==== AVAILABLE RECORDS ====

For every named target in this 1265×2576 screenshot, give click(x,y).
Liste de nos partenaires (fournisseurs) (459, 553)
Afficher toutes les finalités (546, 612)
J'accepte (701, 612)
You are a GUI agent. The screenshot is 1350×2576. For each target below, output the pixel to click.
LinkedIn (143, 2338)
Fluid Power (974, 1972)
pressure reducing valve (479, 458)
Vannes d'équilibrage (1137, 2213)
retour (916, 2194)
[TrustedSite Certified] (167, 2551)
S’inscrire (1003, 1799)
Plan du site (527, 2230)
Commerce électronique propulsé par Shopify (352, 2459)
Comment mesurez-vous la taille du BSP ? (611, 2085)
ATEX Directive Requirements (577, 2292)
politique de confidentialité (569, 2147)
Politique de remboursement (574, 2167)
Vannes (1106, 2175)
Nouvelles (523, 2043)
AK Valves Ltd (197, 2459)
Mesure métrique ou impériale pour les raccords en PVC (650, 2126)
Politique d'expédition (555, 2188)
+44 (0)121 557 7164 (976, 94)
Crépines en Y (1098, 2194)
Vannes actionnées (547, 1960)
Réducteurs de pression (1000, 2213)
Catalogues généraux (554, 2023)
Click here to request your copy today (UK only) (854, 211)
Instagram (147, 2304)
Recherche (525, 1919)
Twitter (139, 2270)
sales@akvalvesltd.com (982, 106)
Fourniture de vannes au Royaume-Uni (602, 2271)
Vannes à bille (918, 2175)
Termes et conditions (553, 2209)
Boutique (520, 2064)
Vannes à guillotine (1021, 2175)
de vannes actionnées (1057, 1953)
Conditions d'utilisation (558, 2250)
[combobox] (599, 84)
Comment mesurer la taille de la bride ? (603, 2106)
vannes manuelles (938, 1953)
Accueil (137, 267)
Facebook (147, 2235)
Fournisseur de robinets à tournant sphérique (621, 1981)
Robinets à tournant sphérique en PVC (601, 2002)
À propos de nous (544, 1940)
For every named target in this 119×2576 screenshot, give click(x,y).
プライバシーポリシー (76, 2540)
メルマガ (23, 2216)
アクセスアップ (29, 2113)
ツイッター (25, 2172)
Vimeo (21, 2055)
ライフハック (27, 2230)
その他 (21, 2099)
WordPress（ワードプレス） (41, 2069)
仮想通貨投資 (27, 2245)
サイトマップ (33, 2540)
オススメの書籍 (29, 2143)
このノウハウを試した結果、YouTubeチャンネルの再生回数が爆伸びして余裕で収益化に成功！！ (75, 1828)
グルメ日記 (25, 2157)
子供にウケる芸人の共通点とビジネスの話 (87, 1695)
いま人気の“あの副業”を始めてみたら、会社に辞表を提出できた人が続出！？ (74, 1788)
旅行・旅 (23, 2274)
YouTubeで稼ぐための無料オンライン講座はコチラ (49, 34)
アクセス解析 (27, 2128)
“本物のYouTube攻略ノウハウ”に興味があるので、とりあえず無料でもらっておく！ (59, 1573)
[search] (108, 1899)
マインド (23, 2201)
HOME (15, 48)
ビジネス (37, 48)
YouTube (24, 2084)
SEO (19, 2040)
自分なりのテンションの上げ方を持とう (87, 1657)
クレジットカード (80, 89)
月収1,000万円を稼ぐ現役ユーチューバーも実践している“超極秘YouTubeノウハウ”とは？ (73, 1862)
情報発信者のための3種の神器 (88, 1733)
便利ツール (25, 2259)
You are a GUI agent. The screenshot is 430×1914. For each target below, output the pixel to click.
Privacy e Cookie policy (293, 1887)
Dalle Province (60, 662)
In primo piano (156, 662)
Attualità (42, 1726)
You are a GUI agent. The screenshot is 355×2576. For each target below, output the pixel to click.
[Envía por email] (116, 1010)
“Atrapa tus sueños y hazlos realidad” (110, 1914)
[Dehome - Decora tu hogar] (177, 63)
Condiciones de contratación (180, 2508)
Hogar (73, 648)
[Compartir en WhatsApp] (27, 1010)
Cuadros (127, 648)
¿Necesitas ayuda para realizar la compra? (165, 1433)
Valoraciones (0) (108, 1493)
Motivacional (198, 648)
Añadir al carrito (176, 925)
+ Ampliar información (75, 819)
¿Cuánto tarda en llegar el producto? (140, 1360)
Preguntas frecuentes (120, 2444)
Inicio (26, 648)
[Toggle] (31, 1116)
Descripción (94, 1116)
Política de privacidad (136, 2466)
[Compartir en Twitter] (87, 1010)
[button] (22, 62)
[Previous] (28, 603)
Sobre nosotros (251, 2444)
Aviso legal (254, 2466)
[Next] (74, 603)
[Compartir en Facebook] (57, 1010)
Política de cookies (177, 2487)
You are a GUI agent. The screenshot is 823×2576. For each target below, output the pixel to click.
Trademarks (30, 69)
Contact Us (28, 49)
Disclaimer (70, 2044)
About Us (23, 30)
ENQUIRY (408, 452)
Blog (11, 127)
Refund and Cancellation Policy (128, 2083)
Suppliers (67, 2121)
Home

====

[DIRECTIONS]: When you reach the line with "SEO (19, 2040)" in the records above, start writing out lines exactly, and stop once the line with "[Next] (74, 603)" has been written; include nothing else.

[TASK OUTPUT]:
SEO (19, 2040)
自分なりのテンションの上げ方を持とう (87, 1657)
クレジットカード (80, 89)
月収1,000万円を稼ぐ現役ユーチューバーも実践している“超極秘YouTubeノウハウ”とは？ (73, 1862)
情報発信者のための3種の神器 (88, 1733)
便利ツール (25, 2259)
You are a GUI agent. The screenshot is 430×1914. For each target below, output the pixel to click.
Privacy e Cookie policy (293, 1887)
Dalle Province (60, 662)
In primo piano (156, 662)
Attualità (42, 1726)
You are a GUI agent. The screenshot is 355×2576. For each target below, output the pixel to click.
[Envía por email] (116, 1010)
“Atrapa tus sueños y hazlos realidad” (110, 1914)
[Dehome - Decora tu hogar] (177, 63)
Condiciones de contratación (180, 2508)
Hogar (73, 648)
[Compartir en WhatsApp] (27, 1010)
Cuadros (127, 648)
¿Necesitas ayuda para realizar la compra? (165, 1433)
Valoraciones (0) (108, 1493)
Motivacional (198, 648)
Añadir al carrito (176, 925)
+ Ampliar información (75, 819)
¿Cuánto tarda en llegar el producto? (140, 1360)
Preguntas frecuentes (120, 2444)
Inicio (26, 648)
[Toggle] (31, 1116)
Descripción (94, 1116)
Política de privacidad (136, 2466)
[Compartir en Twitter] (87, 1010)
[button] (22, 62)
[Previous] (28, 603)
Sobre nosotros (251, 2444)
Aviso legal (254, 2466)
[Next] (74, 603)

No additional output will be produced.